## ZADANIE DO ROZWIĄZANIA
Wyszukaj poniżej wszystkie wiersze, w których pojawia się słowo „This”, i przepisz każdy z nich w całości.
═════ DANE WEJŚCIOWE ═════
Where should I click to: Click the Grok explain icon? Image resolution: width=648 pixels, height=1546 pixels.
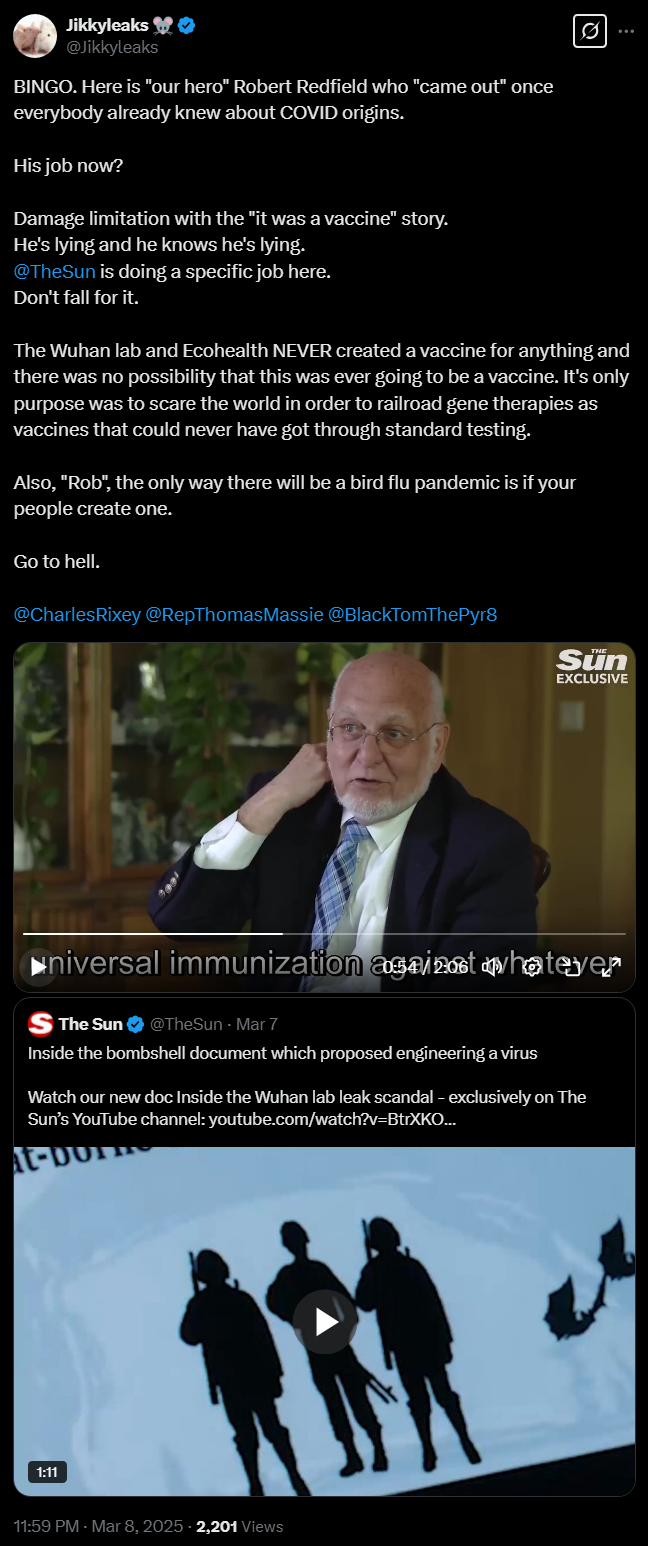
═════
═════ DANE WEJŚCIOWE ═════
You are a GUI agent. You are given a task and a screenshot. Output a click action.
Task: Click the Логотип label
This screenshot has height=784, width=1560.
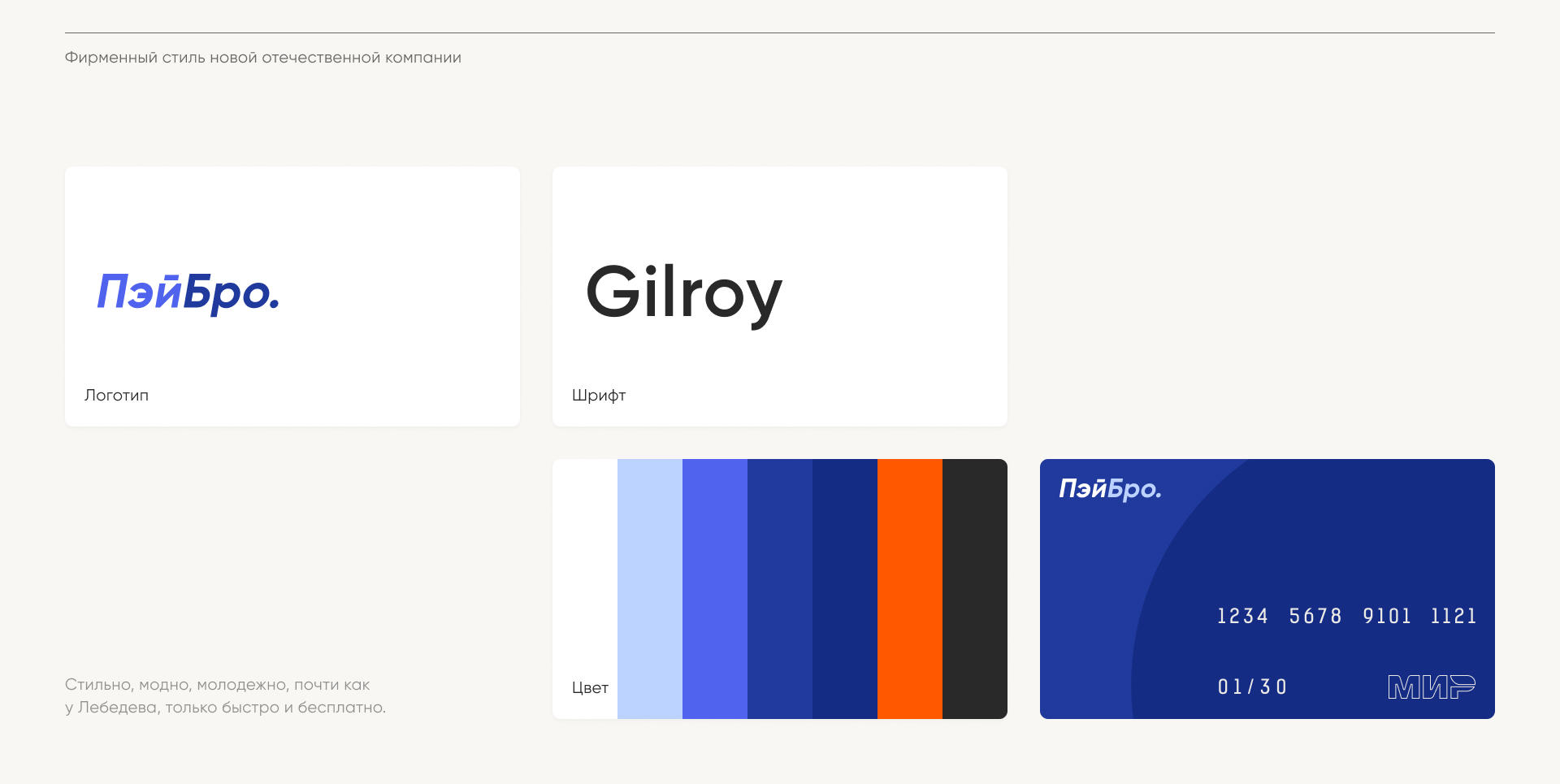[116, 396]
═════
═════ DANE WEJŚCIOWE ═════
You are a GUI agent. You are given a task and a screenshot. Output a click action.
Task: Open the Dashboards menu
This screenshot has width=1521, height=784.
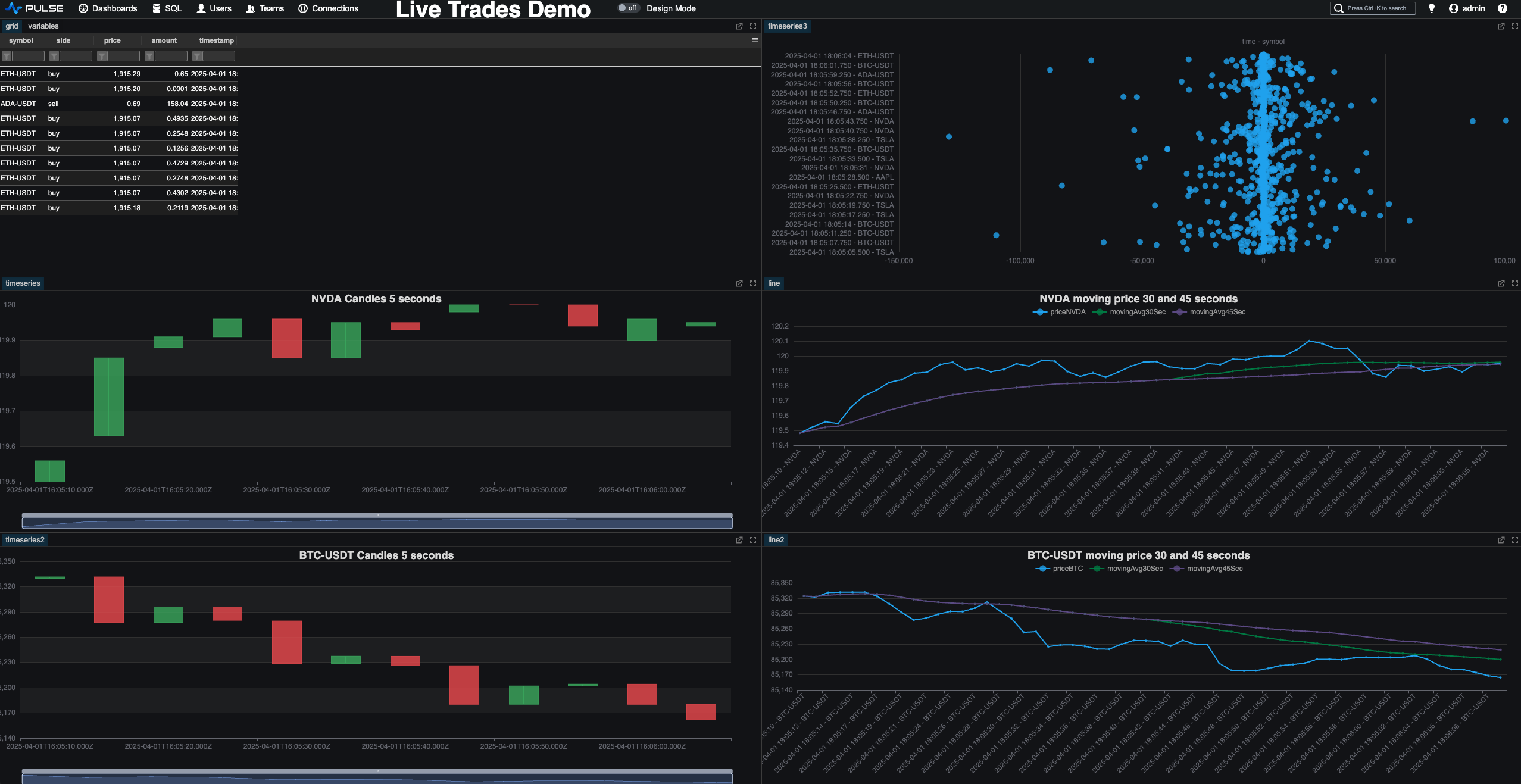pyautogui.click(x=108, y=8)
═════
## OSTATECZNA ODPOWIEDŹ
This screenshot has height=784, width=1560.
This screenshot has width=1521, height=784.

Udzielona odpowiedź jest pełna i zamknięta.